------ Data extracts ------

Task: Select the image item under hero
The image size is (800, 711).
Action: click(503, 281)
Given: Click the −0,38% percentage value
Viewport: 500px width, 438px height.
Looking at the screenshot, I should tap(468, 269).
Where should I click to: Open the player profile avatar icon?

------
------ Data extracts ------

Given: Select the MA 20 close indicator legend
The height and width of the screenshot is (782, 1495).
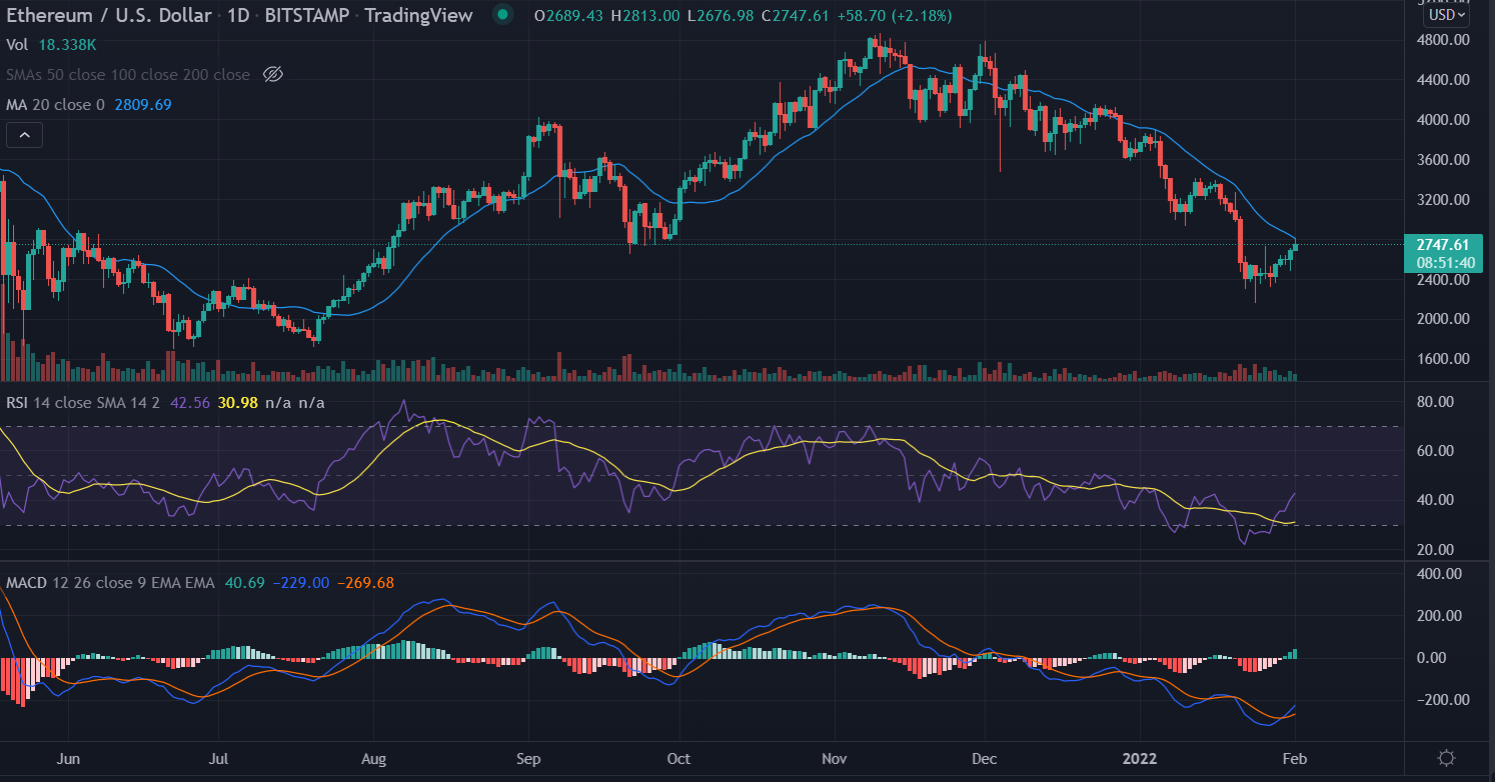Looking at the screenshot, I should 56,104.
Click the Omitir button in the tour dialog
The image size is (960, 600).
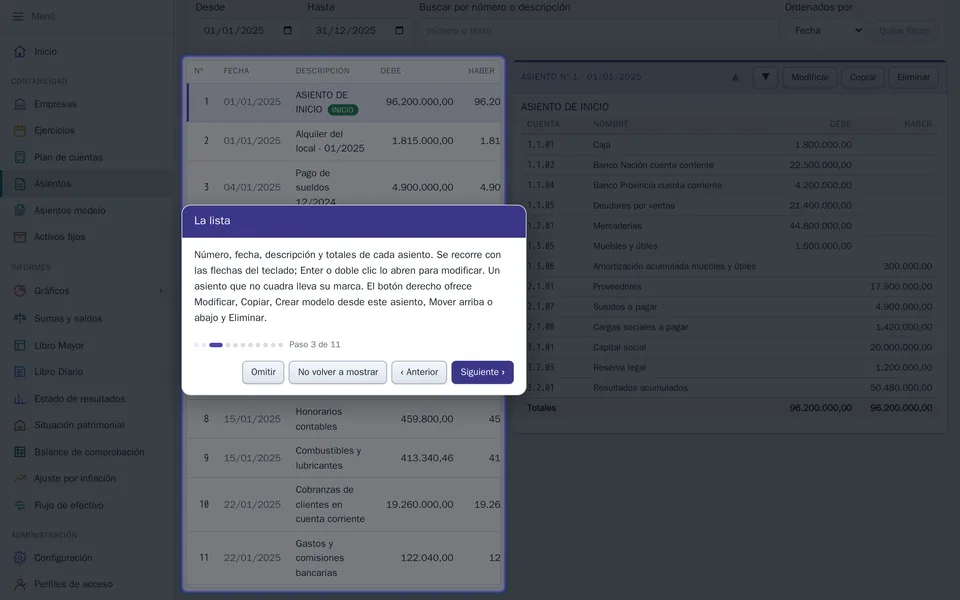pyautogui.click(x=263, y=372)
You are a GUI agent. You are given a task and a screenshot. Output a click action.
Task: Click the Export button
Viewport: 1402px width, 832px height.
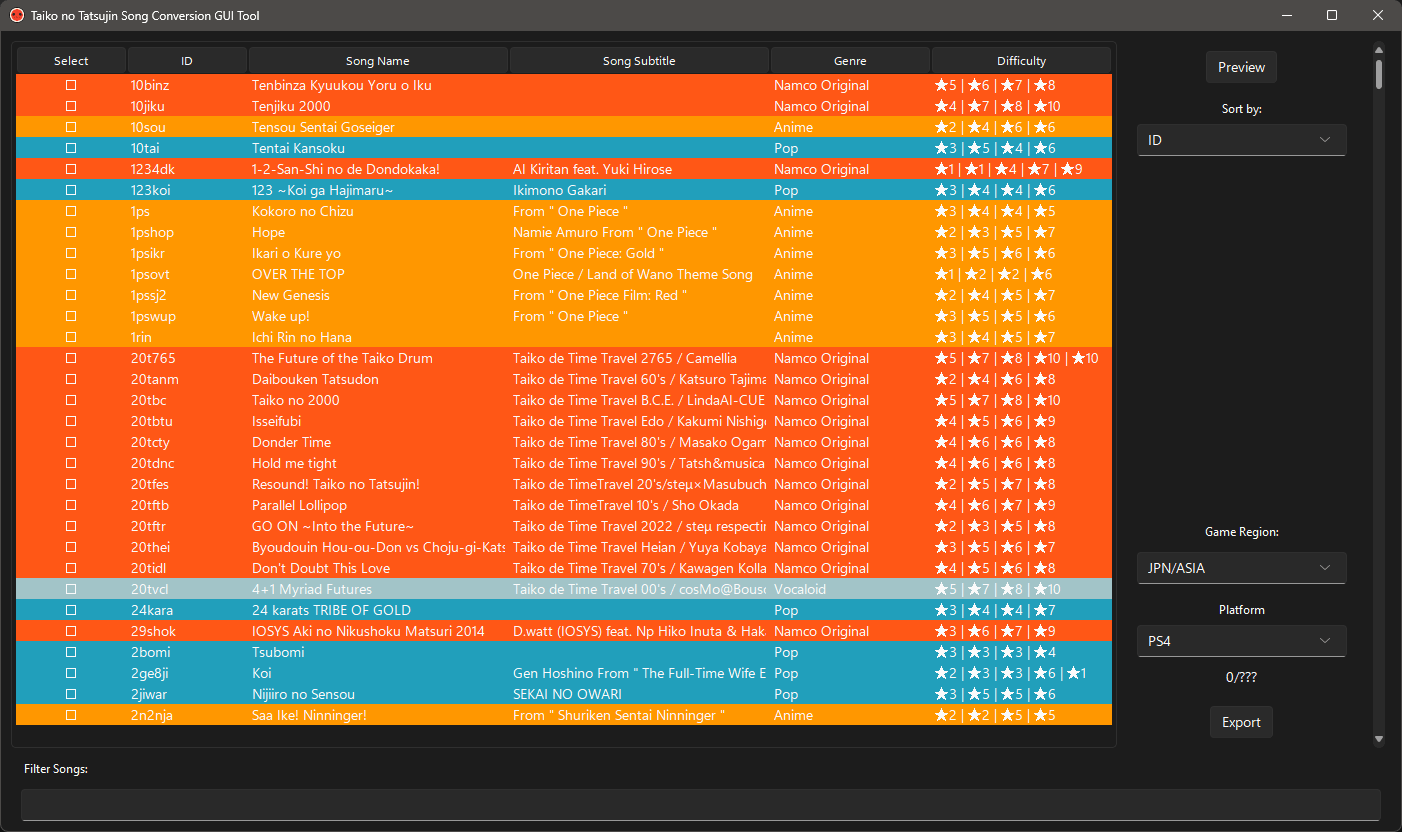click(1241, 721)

------

- Problem statement:
As listed above, the lines from the line with "Task: Select the image item under hero" to the line with "Where should I" are to be echoed exactly, with both ends included and nothing added.

- Answer space:
Task: Select the image item under hero
The image size is (800, 711).
Action: click(503, 281)
Given: Click the −0,38% percentage value
Viewport: 500px width, 438px height.
Looking at the screenshot, I should tap(468, 269).
Where should I click to: Open the player profile avatar icon?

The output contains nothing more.